*What to do*. With the pictures left out, set down the line containing "Where should I" and each line after it to the end of the material, exactly as written.

*Given entries*.
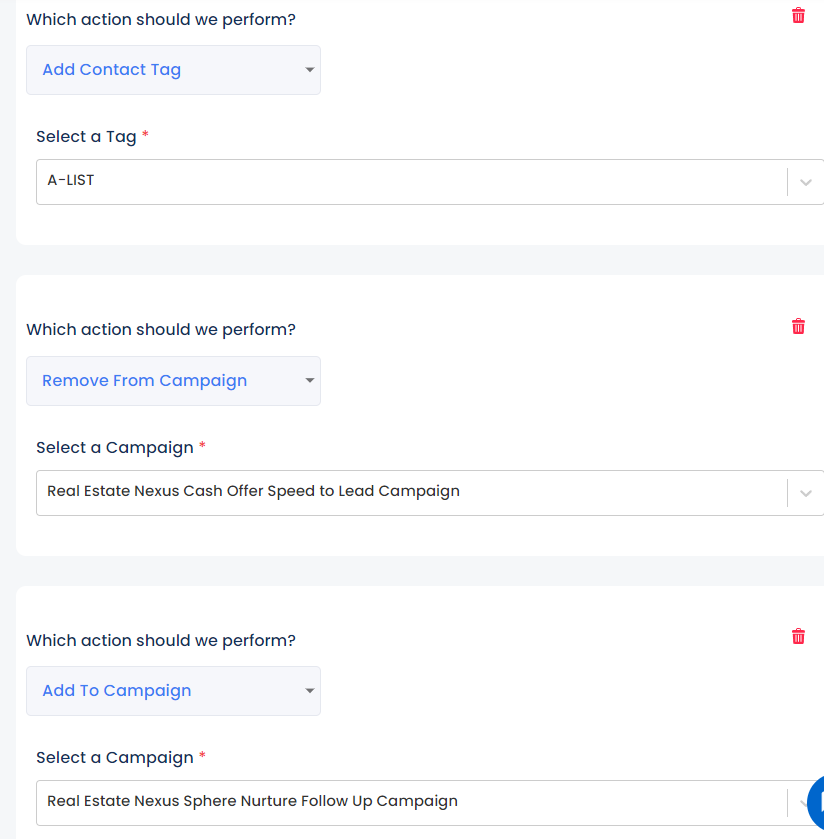Expand chevron in Cash Offer campaign field

pyautogui.click(x=805, y=493)
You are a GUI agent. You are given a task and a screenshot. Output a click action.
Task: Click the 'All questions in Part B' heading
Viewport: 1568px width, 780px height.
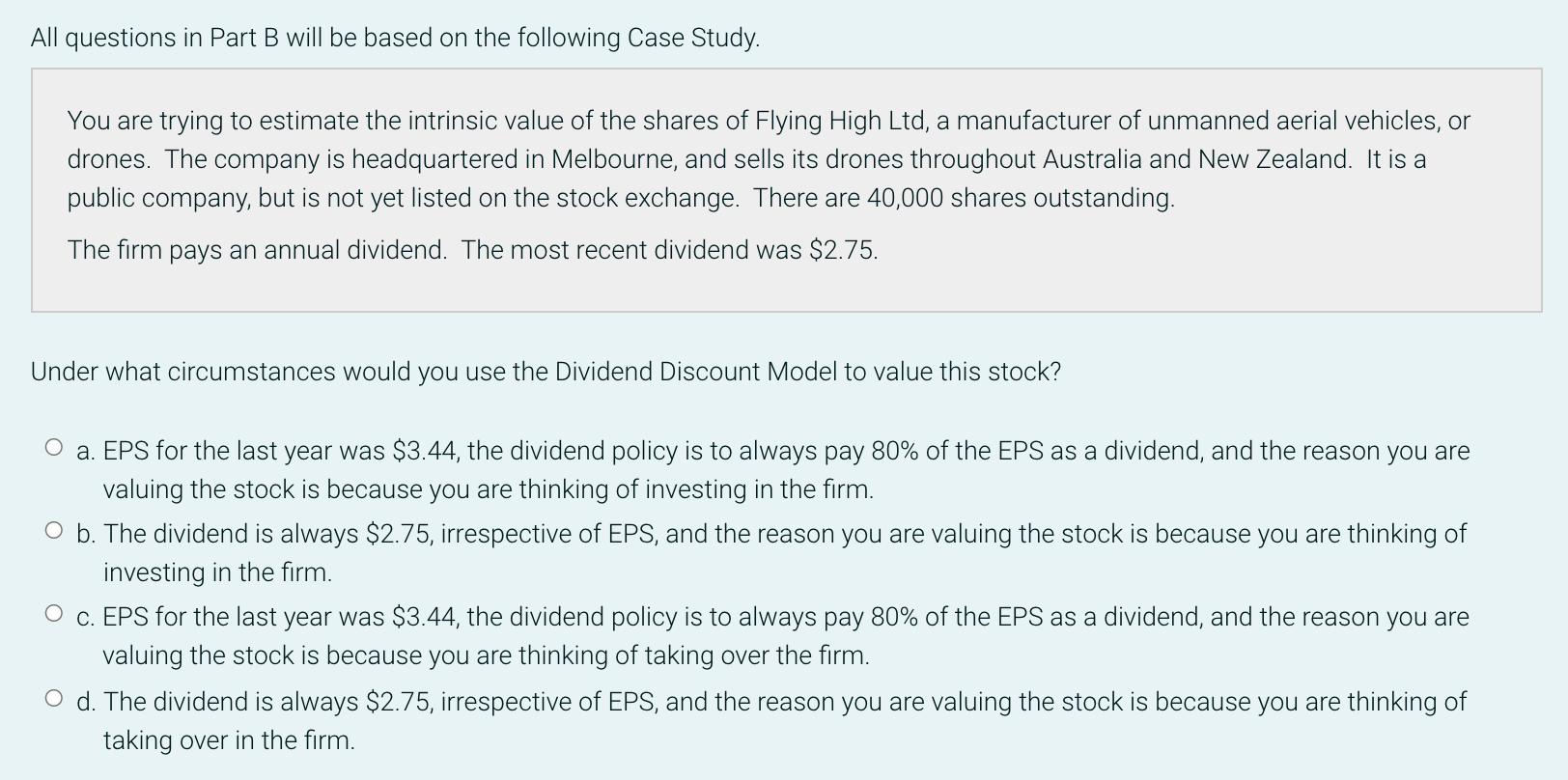[395, 38]
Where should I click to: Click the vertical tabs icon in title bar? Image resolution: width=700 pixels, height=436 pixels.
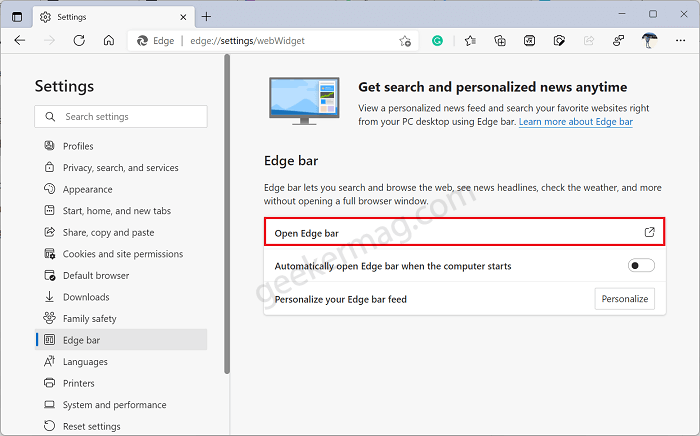(17, 17)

*Answer space*.
Where should I click to: Click the vertical tabs icon in title bar? Image resolution: width=700 pixels, height=436 pixels.
(17, 17)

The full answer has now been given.